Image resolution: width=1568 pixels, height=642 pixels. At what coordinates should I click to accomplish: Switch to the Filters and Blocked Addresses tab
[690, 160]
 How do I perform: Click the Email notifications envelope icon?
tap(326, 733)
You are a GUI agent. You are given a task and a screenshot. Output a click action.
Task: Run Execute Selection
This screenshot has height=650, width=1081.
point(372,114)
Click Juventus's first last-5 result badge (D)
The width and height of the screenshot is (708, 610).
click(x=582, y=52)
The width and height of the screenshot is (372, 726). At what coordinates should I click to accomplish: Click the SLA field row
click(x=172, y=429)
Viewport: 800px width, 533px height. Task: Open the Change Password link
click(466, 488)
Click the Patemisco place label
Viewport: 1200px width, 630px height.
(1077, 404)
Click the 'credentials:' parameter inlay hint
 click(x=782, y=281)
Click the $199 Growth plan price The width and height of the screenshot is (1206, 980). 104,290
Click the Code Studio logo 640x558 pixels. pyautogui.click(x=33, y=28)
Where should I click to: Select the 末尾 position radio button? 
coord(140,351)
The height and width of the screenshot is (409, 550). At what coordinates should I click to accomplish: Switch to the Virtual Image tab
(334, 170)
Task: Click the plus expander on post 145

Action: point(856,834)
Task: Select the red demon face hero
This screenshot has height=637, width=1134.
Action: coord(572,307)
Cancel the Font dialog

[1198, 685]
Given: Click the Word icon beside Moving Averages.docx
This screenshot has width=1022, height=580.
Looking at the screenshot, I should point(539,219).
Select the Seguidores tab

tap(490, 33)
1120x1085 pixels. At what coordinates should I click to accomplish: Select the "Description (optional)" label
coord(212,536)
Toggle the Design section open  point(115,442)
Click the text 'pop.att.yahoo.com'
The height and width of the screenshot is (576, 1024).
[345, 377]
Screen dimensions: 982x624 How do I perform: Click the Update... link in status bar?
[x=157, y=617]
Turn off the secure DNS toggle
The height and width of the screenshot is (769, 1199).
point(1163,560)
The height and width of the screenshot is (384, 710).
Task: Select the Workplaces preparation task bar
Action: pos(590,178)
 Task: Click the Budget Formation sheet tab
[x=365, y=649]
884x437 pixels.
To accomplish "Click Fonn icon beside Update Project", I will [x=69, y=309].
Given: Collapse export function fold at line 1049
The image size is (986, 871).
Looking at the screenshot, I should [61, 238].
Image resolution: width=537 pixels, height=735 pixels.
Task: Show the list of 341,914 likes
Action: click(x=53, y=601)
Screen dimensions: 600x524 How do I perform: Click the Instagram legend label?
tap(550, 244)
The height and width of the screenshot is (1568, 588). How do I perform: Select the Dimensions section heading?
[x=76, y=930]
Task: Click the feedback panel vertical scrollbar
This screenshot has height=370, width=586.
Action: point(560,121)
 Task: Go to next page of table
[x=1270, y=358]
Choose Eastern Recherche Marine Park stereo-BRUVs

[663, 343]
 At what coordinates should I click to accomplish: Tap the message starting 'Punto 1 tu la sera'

REQUIRED ACTION:
Wherever the word "beside" occurs in a line of the listing, copy that line.

ANSWER BELOW:
Given: Click the Word icon beside Moving Averages.docx
To accomplish "Click Fonn icon beside Update Project", I will [x=69, y=309].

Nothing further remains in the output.